Houve uma altura em que eu conseguia estar em todo o lado. Respondia a todas as mensagens, aceitava todos os convites, dizia sempre que sim. Não queria perder nada. Havia uma urgência constante em participar, em acompanhar, em estar presente. O silêncio parecia suspeito. A ausência, uma espécie de falha.
Não sei exatamente quando mudou. Não houve um momento específico. Foi gradual. Comecei a sentir o cansaço de forma diferente. Não o cansaço físico, mas o outro. Aquele que aparece quando estamos demasiado disponíveis para tudo e, ao mesmo tempo, cada vez menos disponíveis para nós próprios.

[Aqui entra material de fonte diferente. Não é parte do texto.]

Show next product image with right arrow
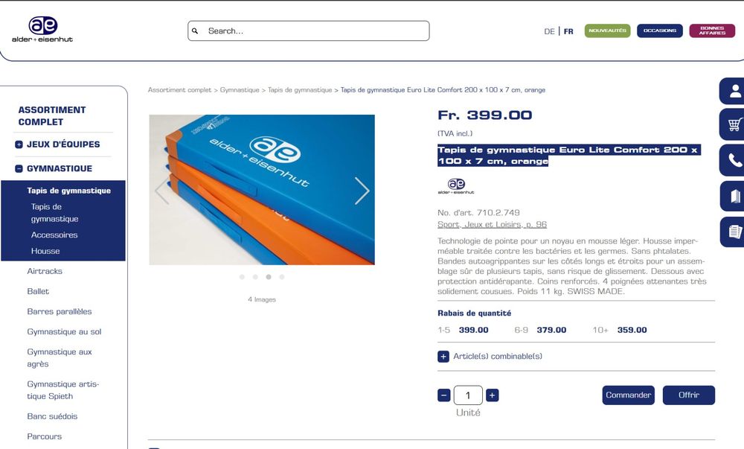 [362, 191]
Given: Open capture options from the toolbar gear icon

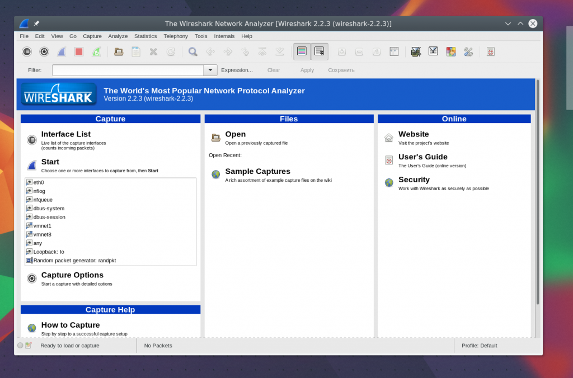Looking at the screenshot, I should coord(44,52).
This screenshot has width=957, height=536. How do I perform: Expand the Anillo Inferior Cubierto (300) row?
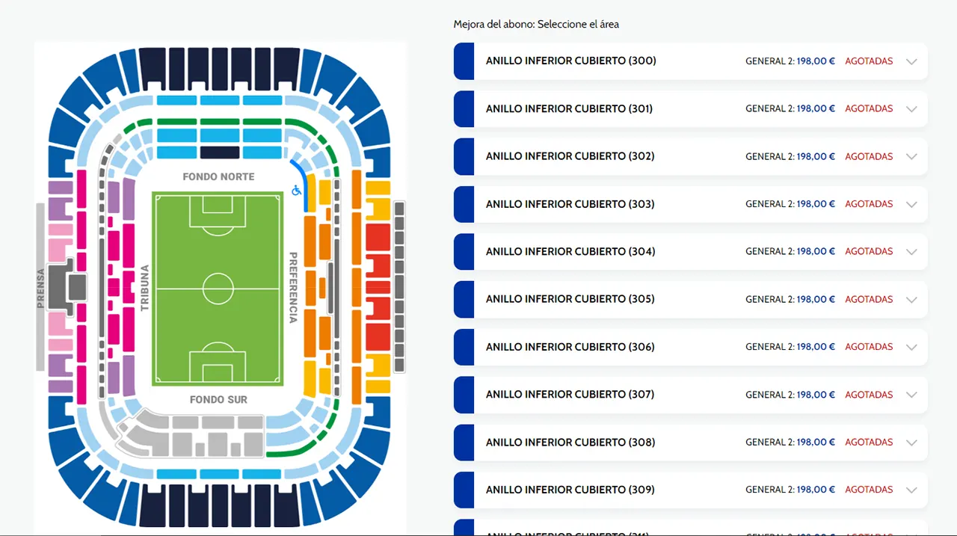tap(911, 61)
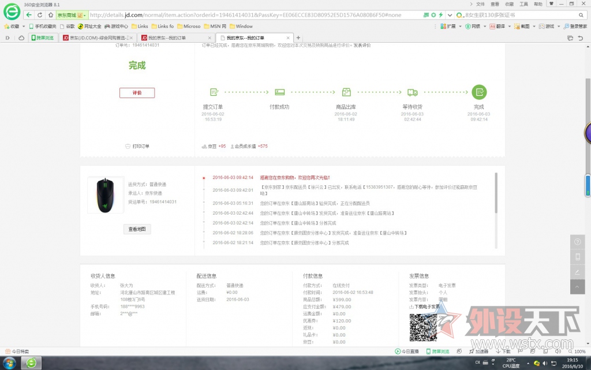This screenshot has width=591, height=370.
Task: Click the help question-mark sidebar icon
Action: [578, 242]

Hoje, deixo mensagens por responder durante horas. Às vezes dias. Não por falta de carinho, mas por falta de espaço interno. Já não tenho a mesma energia para conversas que não acrescentam, para planos que não me entusiasmam, para a versão de mim que existia apenas para corresponder.
Durante muito tempo, confundi disponibilidade com valor. Achava que ser uma boa pessoa significava estar sempre presente, sempre pronta, sempre acessível. Mas essa presença constante tinha um custo invisível. Aos poucos, fui desaparecendo de mim.

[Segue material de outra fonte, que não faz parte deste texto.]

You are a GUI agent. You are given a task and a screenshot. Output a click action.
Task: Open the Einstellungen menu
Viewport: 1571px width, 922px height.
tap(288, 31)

Agora, começo a perceber que a energia é um recurso limitado. E que escolher onde a colocamos é uma forma de autocuidado, não de egoísmo. Cancelo planos sem inventar desculpas elaboradas. Fico em casa sem sentir que estou a falhar alguma coisa. Escolho o silêncio quando preciso de silêncio. Já não sinto a necessidade de justificar a minha ausência nem de preencher todos os espaços vazios.

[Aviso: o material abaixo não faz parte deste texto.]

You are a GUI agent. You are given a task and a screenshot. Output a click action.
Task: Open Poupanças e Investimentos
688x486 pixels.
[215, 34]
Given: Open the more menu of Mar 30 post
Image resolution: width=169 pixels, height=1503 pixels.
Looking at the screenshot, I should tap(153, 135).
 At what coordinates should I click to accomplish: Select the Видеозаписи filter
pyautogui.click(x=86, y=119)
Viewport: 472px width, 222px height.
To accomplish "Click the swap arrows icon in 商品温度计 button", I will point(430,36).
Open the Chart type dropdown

O mais surpreendente é que, nesse espaço, comecei a reconhecer-me novamente. Há uma paz inesperada em não estar em todo o lado. Em não ser tudo para todos. Em aceitar que não temos energia infinita, e que isso não nos torna menos interessantes, menos relevantes ou menos presentes. Torna-nos apenas mais conscientes.
Já não tenho energia para tudo. E, pela primeira vez, isso não me assusta. Mudou quem sou. Tornou-me mais seletiva, mais tranquila, mais honesta comigo própria. E, curiosamente, mais inteira. Porque às vezes crescer é isto. Não ganhar mais energia, mas aprender finalmente onde vale a pena colocá-la.